Il filo rosso che lega assieme poesia, rivoluzione e chitarra appartiene a un gomitolo invisibile che si dipana lentamente sul palco svelando la sua presenza in maniera discreta lungo tutta la durata dello spettacolo. Tre temi, tre concetti ma anche tre strumenti a cui se ne aggiunge un quarto, la danza che, di poetico-rivoluzionario, è protagonista, vettore di significato e di senso per la costruzione di una performance multiforme in cui si incontrano musica, movimento, testi recitati e suggestioni filosofiche in uno spettacolo che è prima di tutto musicale e coreutico ma che si sviluppa in profondità in una rappresentazione poetica e in un moto rivoluzionario.
L'idea simbolica della rivoluzione è indispensabile per lo spettacolo e per il Festival che, nel poetico e nel rivoluzionario, trova risonanza e diventa concreto.
Gli interpreti sono due danzatori, Davide Sabatino e Alessandra Pomata, e l' Ensemble Passacaglia: Francesca Bertolani al flauto, Enrico Cocco al violoncello, Giovanni Baffi alle percussioni e l' immancabile chitarra di Vincenzo Torricella che, per l'occasione, suona anche una chitarra elettrica e un arciliuto.

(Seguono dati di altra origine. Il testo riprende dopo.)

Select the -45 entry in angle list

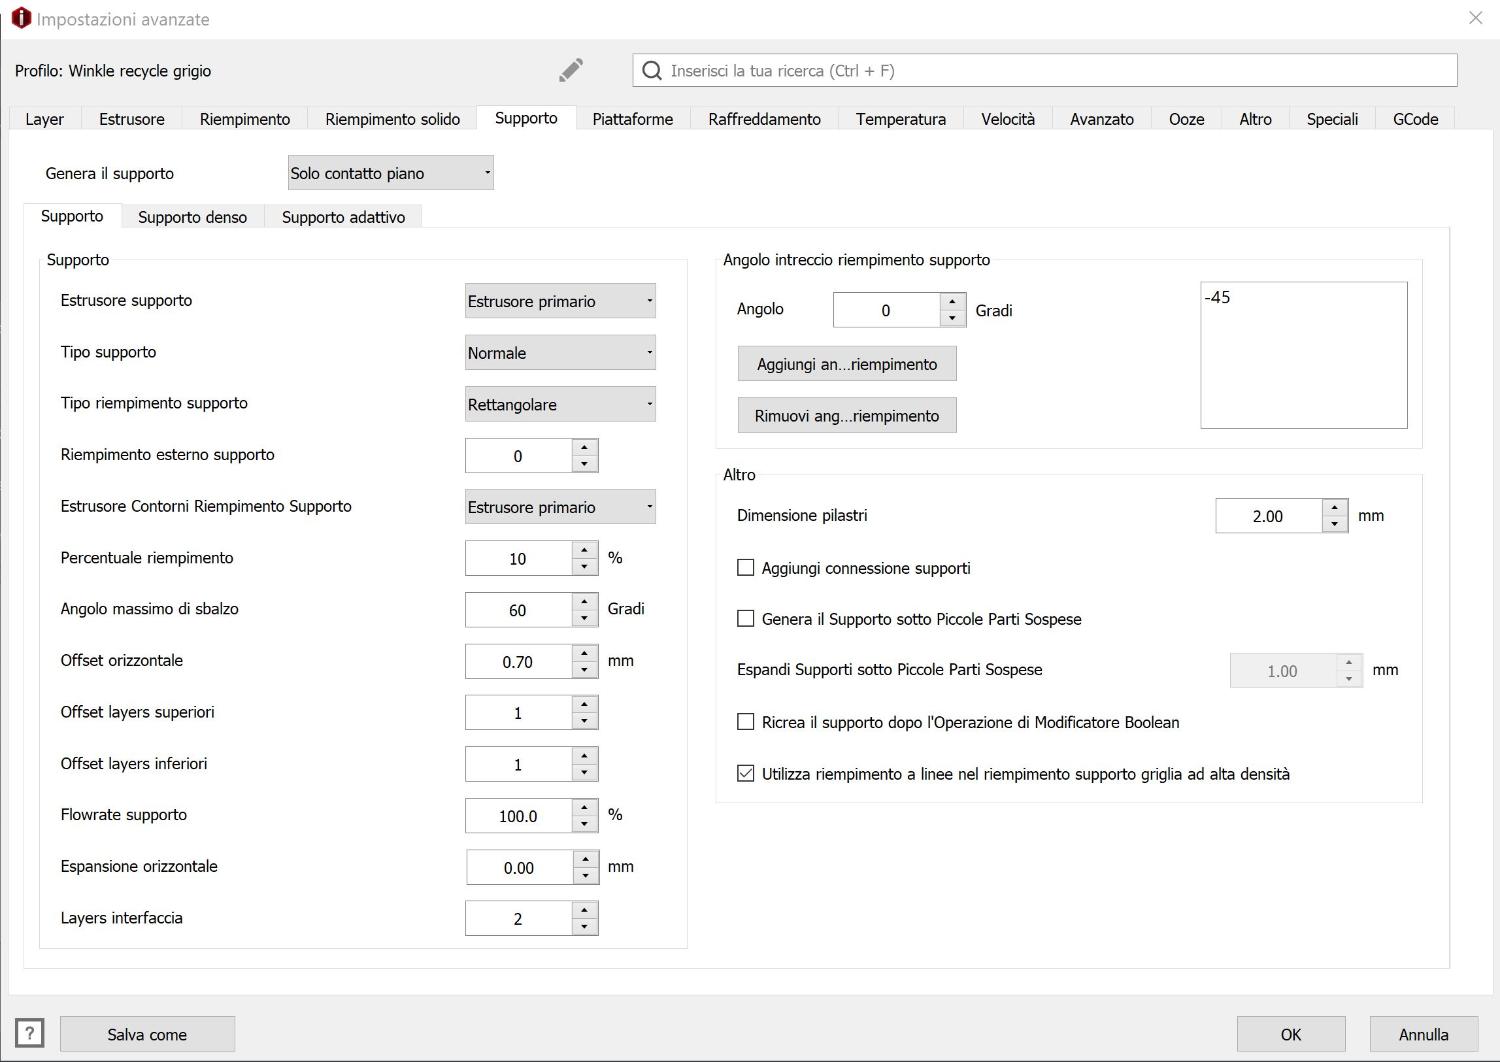point(1218,297)
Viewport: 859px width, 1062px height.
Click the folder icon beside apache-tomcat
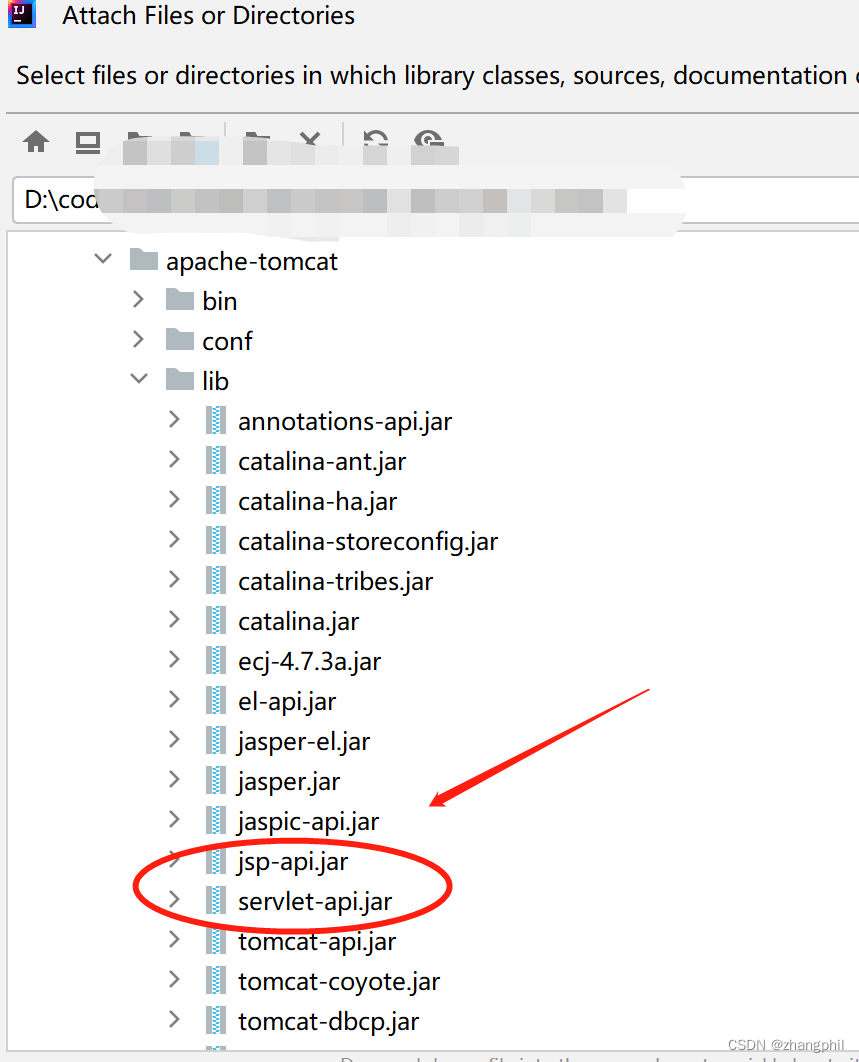click(144, 259)
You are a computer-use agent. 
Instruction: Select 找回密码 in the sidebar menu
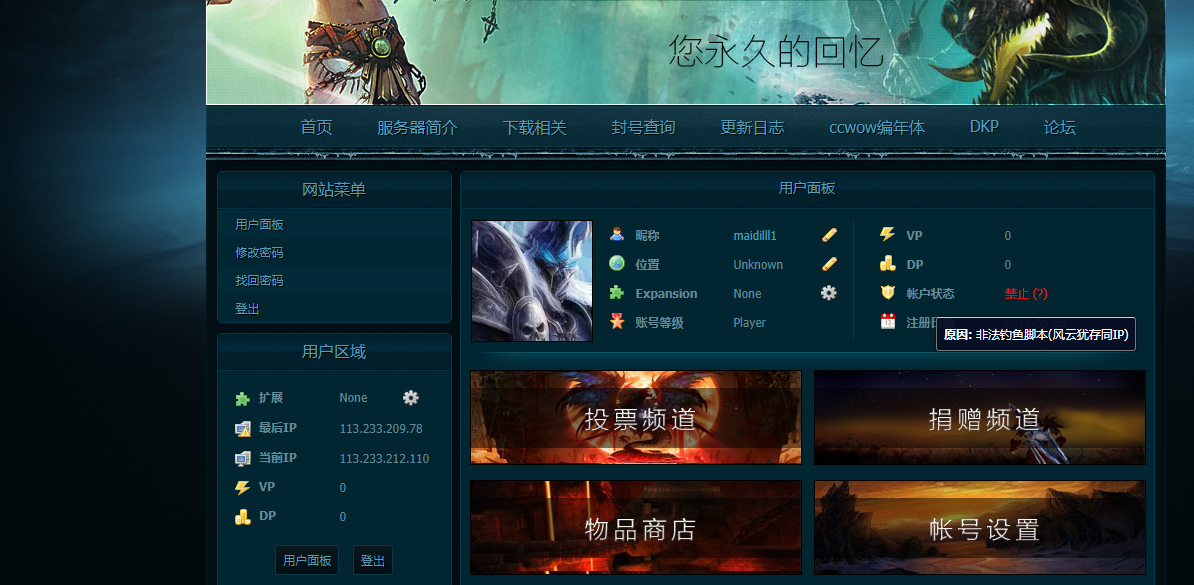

Anche nella scelta delle musiche l' Ensemble non sceglie un'unica direzione ma procede con intenzione eclettica e propone Faurè, Piazzolla, Machado e brani originali di Vincenzo Torricella confezionando una performance in cui ogni aspetto è apparentemente staccato dal tutto ma ricondotto a unità nel momento esatto in cui viene realizzato. Nella struttura così costruita poesia e rivoluzione sono sorelle generate dalla danza in cui i corpi si intrecciano su se stessi, gli aforismi li contorcono, le musiche li piegano, le riflessioni li sollevano. Il movimento è generato dalla musica e dalla poesia diventando esso stesso poesia accanto alle parole organizzate in pensieri che parlano di rivoluzione e a immagini disegnate dalla danza. Le frasi recitate sono scritte su fogli appallottolati e piovuti sul palco dal buio e poi, casualmente colti, letti e depositati nell'attesa del pubblico che li accoglie come oracoli.

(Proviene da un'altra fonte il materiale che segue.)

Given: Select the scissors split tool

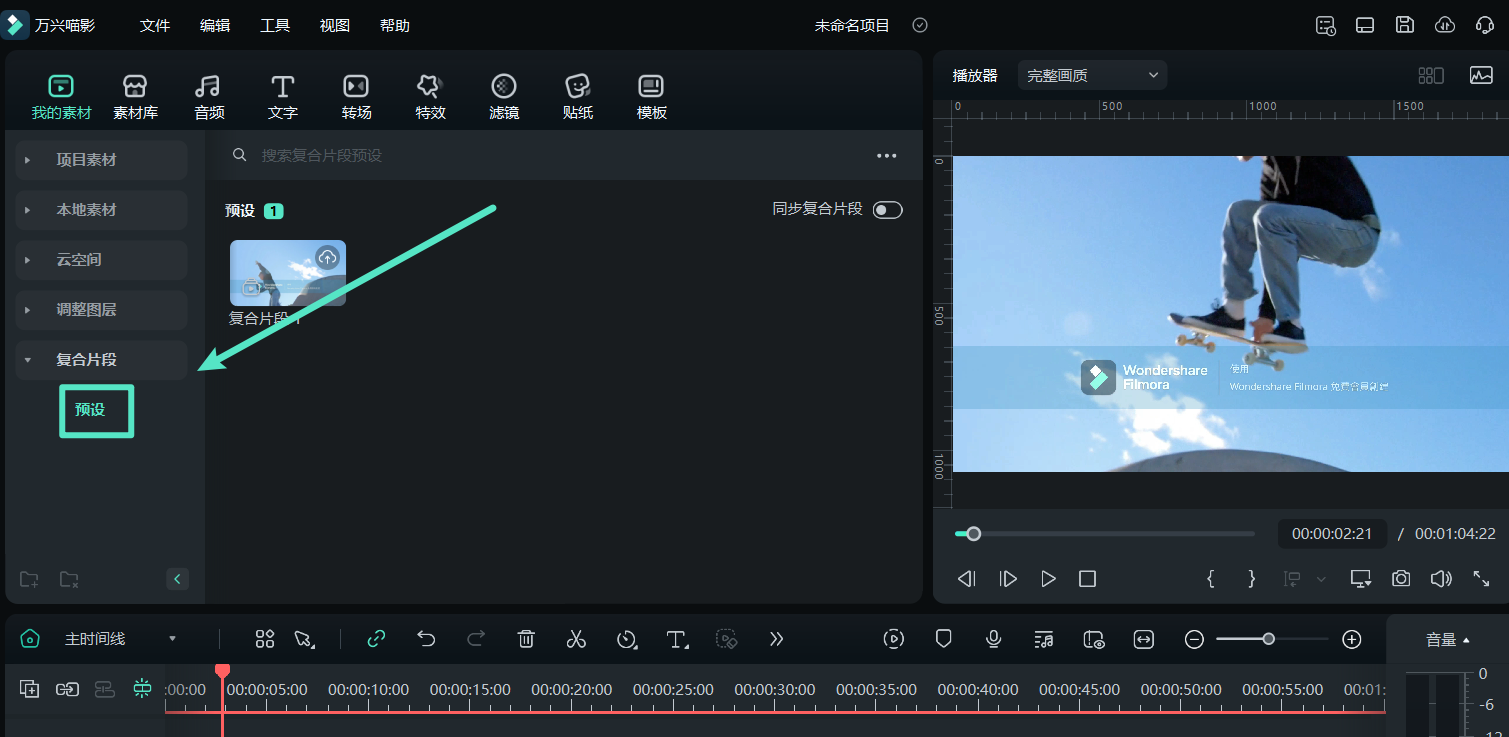Looking at the screenshot, I should coord(576,638).
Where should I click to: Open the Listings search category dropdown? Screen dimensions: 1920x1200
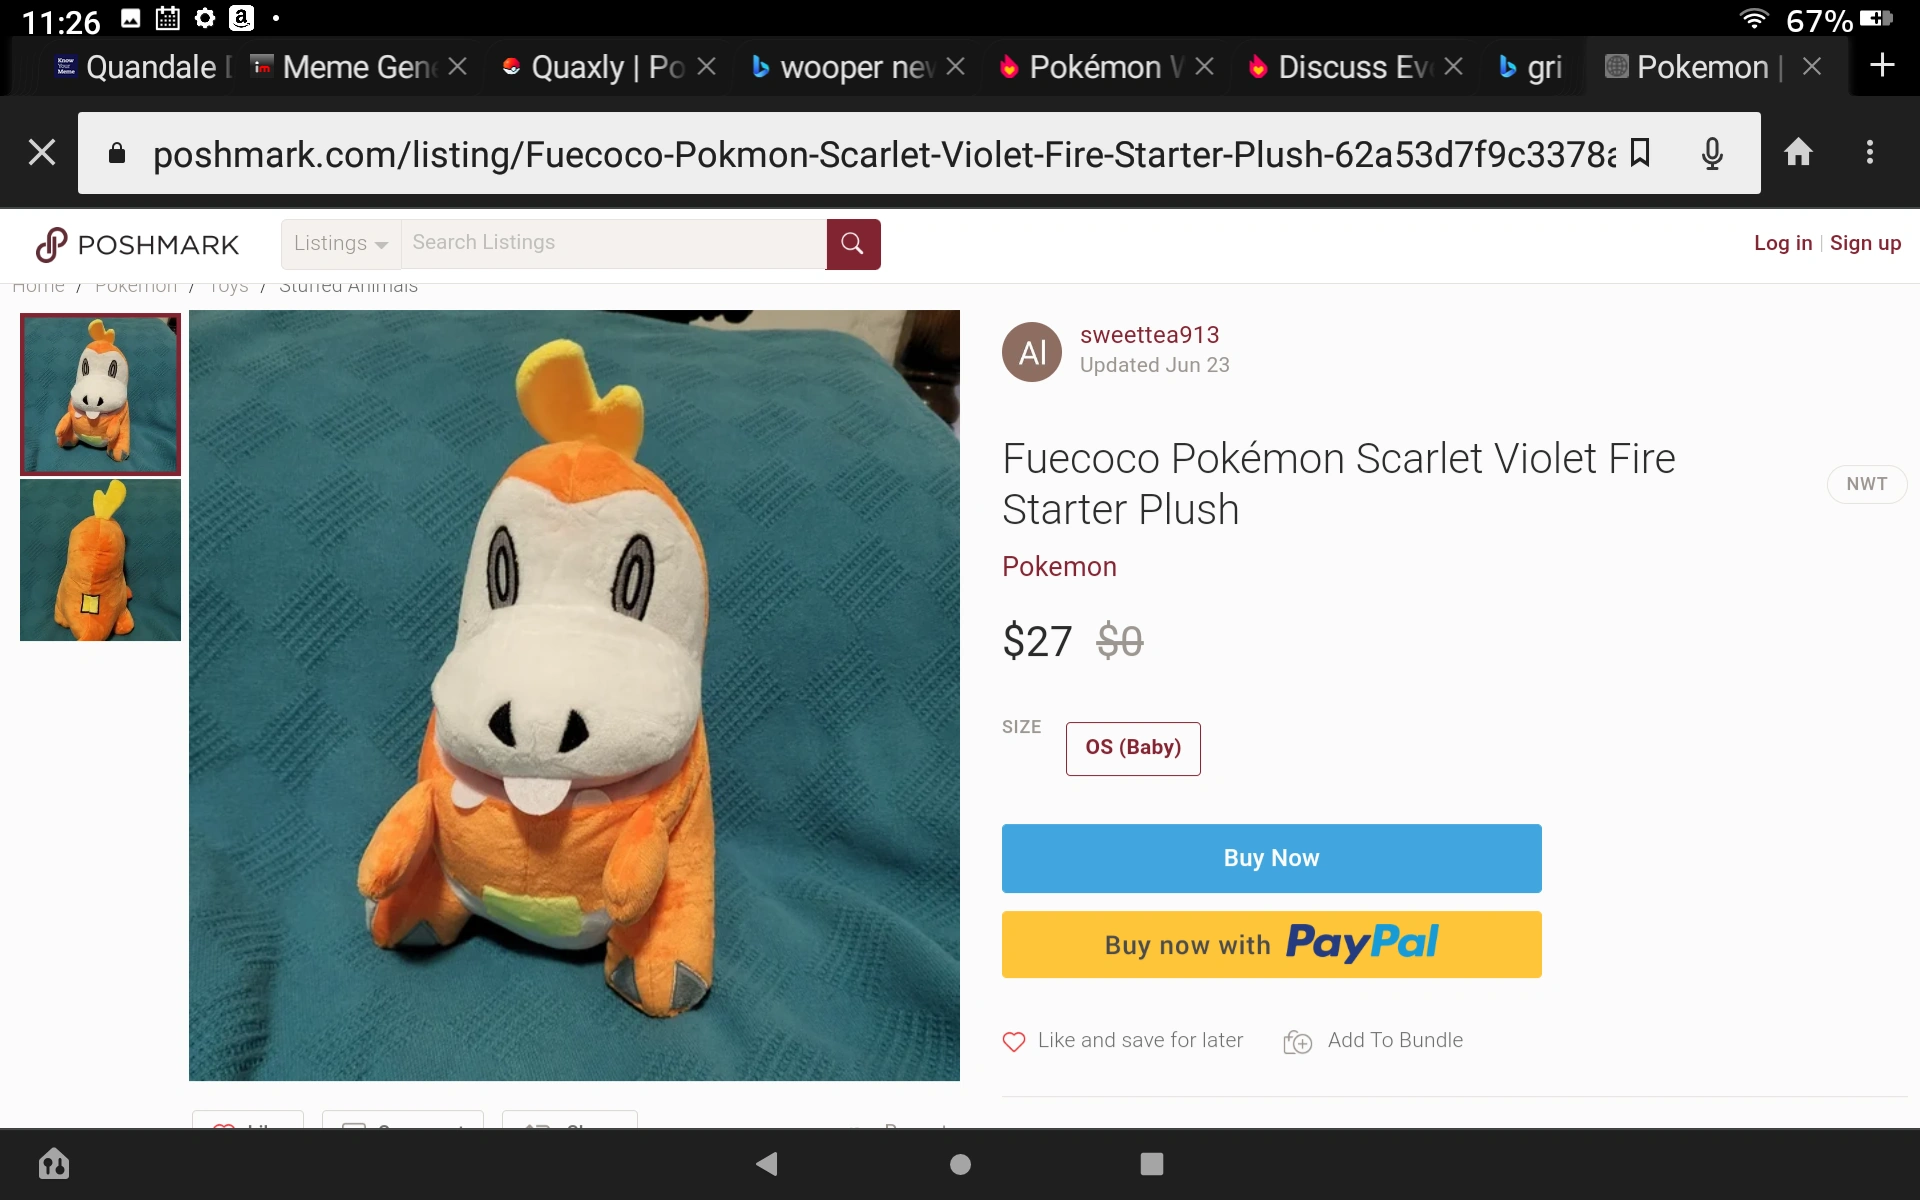[339, 243]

Lo spettacolo si conclude con un'ambigua rottura della quarta parete, in cui il danzatore, messaggero di aforismi, diventa un provocatore e interroga il pubblico, in un tentativo di meta-teatro, per trasmettere un messaggio, un invito a una rivoluzione in cui è assente il parametro della violenza e della cui scatola semantica resta solo l'intenzione di sovvertire o modificare un ordine e, in generale, il desiderio di cambiare. In quest'ultimo messaggio lo spettacolo Poetico - rivoluzionario incontra il proposito del Festival Le Anime della Chitarra, impegnato a promuovere, accanto alla musica, anche la poesia e la danza, tutte azioni che non provocano ferite nella consapevolezza di vivere in un luogo, geografico e mentale, privilegiato in cui è possibile parlare di pace, raccontarla danzando, sognarla suonando senza avere l'urgenza di costruire salvezza ma con l'unica responsabilità di nutrirla e custodirla.